ECCB 2002 Poster sorted by: Author | Number

Next | Previous poster (in order of the view you have selected)

Title: HAMAP: High Quality Automated Annotation of Microbial Proteomes
P44
Gattiker, Alexandre; Coudert, Elisabeth; Michoud, Karine; Rivoire, Catherine; Auchincloss, Andrea; Lima, Tania; Lachaize, Corinne; Pagni(1), Marco; Bairoch, Amos

hamap-project@isb-sib.ch, gattiker@isb-sib.ch
SWISS-PROT Group, Swiss Institute of Bioinformatics, 1 rue Michel Servet, CH-1211 Geneva 4, Switzerland, and (1) Swiss Institute of Bioinformatics and Swiss Institute for Experimental Cancer Research (ISREC), CH-1066 Epalinges/Lausanne, Switzerland

In July 1995, the complete genomic sequence of a bacterium, Haemophilus influenzae, became available. That of an archaeon, Methanoccocus jannaschii, quickly followed it. It was the prelude to a flood of microbial genome sequences. Today more than 75 of these genomes are available in public databases. Collectively they encode almost 200,000 different protein sequences. And this is only the beginning! Such a large amount of sequences makes classical manual annotation an intractable task.

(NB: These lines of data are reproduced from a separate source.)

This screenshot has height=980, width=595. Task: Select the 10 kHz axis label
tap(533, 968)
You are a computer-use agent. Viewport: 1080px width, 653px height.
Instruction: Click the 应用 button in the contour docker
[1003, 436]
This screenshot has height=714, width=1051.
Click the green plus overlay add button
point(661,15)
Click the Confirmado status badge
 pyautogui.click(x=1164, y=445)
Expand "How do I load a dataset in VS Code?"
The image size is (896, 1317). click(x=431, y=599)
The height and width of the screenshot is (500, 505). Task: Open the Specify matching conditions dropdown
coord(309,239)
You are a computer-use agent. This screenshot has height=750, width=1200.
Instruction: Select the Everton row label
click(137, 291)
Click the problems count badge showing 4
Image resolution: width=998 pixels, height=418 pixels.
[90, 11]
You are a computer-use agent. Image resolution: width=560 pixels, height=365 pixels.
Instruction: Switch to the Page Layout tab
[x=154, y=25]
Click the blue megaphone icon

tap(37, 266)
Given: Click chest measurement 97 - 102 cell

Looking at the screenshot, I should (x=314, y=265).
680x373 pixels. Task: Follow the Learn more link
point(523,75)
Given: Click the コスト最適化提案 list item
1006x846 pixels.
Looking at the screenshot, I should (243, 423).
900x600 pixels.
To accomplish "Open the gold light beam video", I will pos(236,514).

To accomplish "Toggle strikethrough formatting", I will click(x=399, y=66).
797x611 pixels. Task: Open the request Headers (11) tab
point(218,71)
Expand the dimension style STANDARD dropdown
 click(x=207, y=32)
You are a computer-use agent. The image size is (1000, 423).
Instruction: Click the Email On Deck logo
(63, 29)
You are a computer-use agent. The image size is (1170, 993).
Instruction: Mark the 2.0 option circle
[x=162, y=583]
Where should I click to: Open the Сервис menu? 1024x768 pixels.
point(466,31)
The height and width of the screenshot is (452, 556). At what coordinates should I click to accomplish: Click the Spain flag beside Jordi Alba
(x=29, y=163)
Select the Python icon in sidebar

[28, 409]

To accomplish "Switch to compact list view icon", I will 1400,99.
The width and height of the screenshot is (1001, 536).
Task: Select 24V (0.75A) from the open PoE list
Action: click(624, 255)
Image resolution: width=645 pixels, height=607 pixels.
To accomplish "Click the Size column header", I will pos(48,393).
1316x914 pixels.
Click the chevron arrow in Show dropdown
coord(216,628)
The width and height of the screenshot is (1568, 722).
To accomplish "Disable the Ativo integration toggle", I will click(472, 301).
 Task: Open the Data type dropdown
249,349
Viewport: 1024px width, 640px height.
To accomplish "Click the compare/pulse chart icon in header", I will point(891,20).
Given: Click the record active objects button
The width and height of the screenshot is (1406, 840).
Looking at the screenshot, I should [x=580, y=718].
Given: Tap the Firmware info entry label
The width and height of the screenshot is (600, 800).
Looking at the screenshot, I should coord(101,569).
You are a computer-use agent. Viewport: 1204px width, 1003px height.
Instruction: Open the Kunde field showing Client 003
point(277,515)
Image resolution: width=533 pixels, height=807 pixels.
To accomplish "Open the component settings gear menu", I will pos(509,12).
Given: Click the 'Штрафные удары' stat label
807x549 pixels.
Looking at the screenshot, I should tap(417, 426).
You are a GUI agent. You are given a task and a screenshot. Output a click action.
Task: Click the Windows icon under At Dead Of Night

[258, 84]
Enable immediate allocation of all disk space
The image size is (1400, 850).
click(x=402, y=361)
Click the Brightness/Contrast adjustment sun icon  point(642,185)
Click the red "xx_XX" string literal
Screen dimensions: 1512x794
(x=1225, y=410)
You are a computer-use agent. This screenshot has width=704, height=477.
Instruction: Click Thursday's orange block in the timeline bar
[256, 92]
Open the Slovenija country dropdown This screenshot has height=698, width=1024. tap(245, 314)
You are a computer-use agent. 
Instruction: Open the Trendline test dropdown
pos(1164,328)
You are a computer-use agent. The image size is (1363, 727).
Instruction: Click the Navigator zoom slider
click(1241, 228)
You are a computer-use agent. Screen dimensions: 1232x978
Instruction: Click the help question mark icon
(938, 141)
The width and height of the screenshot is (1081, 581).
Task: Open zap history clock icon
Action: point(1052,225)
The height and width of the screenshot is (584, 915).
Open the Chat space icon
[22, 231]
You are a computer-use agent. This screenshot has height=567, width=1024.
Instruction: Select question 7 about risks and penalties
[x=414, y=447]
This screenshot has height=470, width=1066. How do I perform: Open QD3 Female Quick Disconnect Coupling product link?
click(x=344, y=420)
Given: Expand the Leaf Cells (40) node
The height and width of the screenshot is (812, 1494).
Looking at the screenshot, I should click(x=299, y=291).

We are therefore developing, in the framework of the SWISS-PROT knowledgebase [1], a project that aims to annotate automatically a significant percentage of proteins originating from microbial genome sequencing projects. Such a project differs from the many currently existing automatic annotation systems in that it does not attempt to hunt for distant similarity nor does it aim to annotate all potential proteins originating from a microbial genome. Rather, it is developed to deal specifically with two subsets of bacterial and archaeal proteins:

1) It automatically annotates proteins that have no recognizable similarity to any other microbial or non-microbial proteins (these are generally called "ORFans"). This task mainly implies automatic recognition and annotation of features such as signal sequences, transmembrane domains, coiled-coil regions, inteins, etc., as well as exclusion rules to combine the results of different prediction methods in a biologically sensible way.

2) The most challenging part of the project is aimed at annotating automatically proteins that are part of well-defined families or subfamilies. In most cases, these are well-characterized protein families for which it is possible, using software tools, to build automatically a SWISS-PROT entry of a quality identical to that produced manually by an expert annotator. In order to do this we are building, for each well-defined (sub)family, a rule system that describes the level and extent of annotations that can be assigned by similarity with a prototype manually-annotated entry. Such a rule system also includes a carefully edited multiple alignment of the family, which is used both for the automated generation of identification profiles and for the propagation of sequence features by similarity to a template sequence. 650 such families are currently used for automatic annotation.

In both cases described above, the idea is to annotate proteins with the highest level of quality. The programs developed are specifically designed to track down "eccentric" proteins. Among the peculiarities recognized by the programs are: size discrepancy, absence or divergence of regions involved in activity or binding (to metals, nucleotides, etc), presence of paralogs, inconsistencies with the biological context (i.e. if a protein belongs to a pathway apparently absent in a particular organism), etc. Such "problematic" proteins are not annotated automatically and are flagged for further analysis by SWISS-PROT expert annotators. This allows SWISS-PROT annotators to concentrate on the proteins that really need careful manual annotation. Four bacterial proteomes have been completely (or virtually completely) annotated up to the standards of SWISS-PROT.

In addition to bacterial and archaeal proteomes, HAMAP is also used in the annotation of organelle proteomes (chloroplasts, and soon mitochondria). The technologies and expertise that are developed thanks to the HAMAP project are also important for future automatic annotation projects for eukaryotic proteomes.

The HAMAP project is developed in collaboration with other groups of the SIB as well as with the groups of Francois Rechenmann and Alain Viari (Grenoble), Laurent Duret and Guy Perriere (Lyon), Claudine Medigue (Paris/Evry), Chantal Abergel and Cedric Notredame (Marseille).

The proteins annotated by HAMAP are seamlessly and continuously integrated into SWISS-PROT. Additional information about HAMAP can be found at http://www.expasy.org/sprot/hamap/.
[1] Bairoch A., Apweiler R. The SWISS-PROT protein sequence database its supplement TrEMBL in 2000. Nucleic Acids Res. 28:45-48(2000).